Oui, son travail universitaire traite bel et bien de comptabilité. Elle n’est d’ailleurs pas la seule à penser au-delà des chiffres dans ses travaux.
« Je suis comptable; je suis comptable professionnel agréé (CPA). Et je crois fermement que les comptables peuvent changer le monde », lance à peine à la blague Charles Cho, professeur de comptabilité durable à l’École de commerce Schulich de l’Université York. « Les gens se disent qu’on ne parle que de débit et de crédit, mais notre profession se transforme. Il le faut. »

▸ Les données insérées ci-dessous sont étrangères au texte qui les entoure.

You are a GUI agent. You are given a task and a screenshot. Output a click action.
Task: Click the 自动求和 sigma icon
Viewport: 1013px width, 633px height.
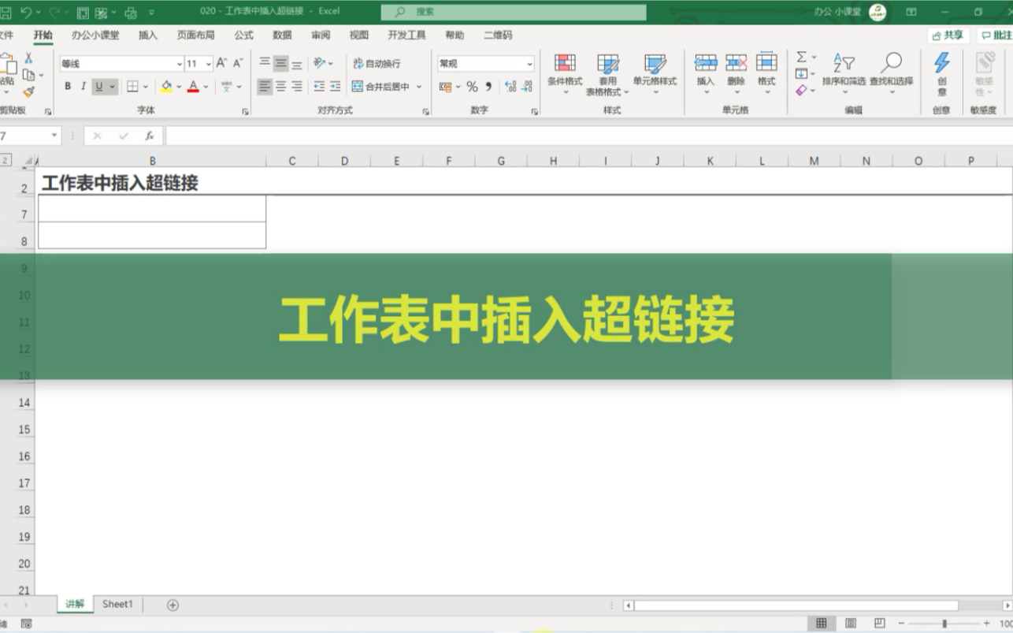click(x=800, y=55)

Dans cette branche universitaire en pleine croissance, on retrouve celles et ceux qui se consacrent à la comptabilité verte, environnementale ou durable. Ce n’est peut-être pas l’image que l’on a du militantisme écologique : feuilles de calcul, évaluations, normes comptables, termes comme l’ESG (environnement, société et gouvernance). Mais les comptables débusquent le greenwashing – les entreprises qui survendent ou mentent même sur leurs efforts environnementaux –, influencent la législation et inspirent la relève étudiante, souvent discrètement.
« Je suis comptable; je suis CPA. Et je crois fermement que les comptables peuvent changer le monde. »

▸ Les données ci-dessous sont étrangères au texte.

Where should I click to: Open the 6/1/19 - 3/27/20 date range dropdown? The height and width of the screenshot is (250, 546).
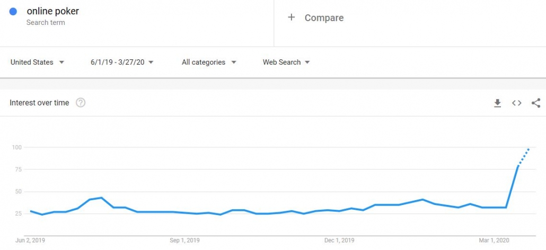pyautogui.click(x=122, y=63)
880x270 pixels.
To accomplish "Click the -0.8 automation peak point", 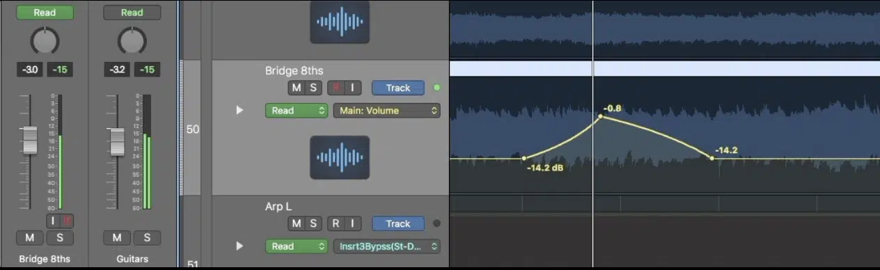I will 601,116.
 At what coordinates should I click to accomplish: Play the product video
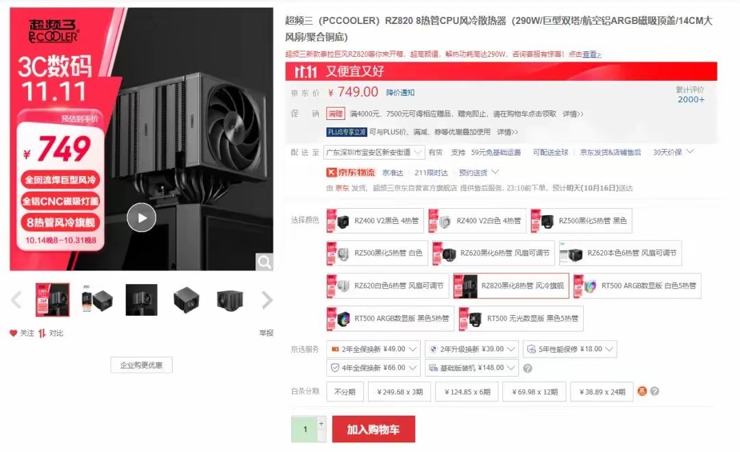click(x=141, y=218)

Leur avis pèse dans la balance. « Ce que je dis, dans mes cours, c’est que nous sommes le poumon invisible des entreprises. Lorsqu’une décision doit se prendre, elle est souvent justifiée par des données comptables, explique Leanne Keddie, professeure adjointe en comptabilité à l’Université Carleton. Nous pouvons jouer un rôle de protection sociale et environnementale. » Les professeures et professeurs de comptabilité sont sollicités par les entreprises pour obtenir des conseils, et ce sont également eux qui forment la prochaine génération de comptables professionnelles agréées et CPA. Lorsque ces personnes prennent un virage vert, une vague de changement se fait sentir.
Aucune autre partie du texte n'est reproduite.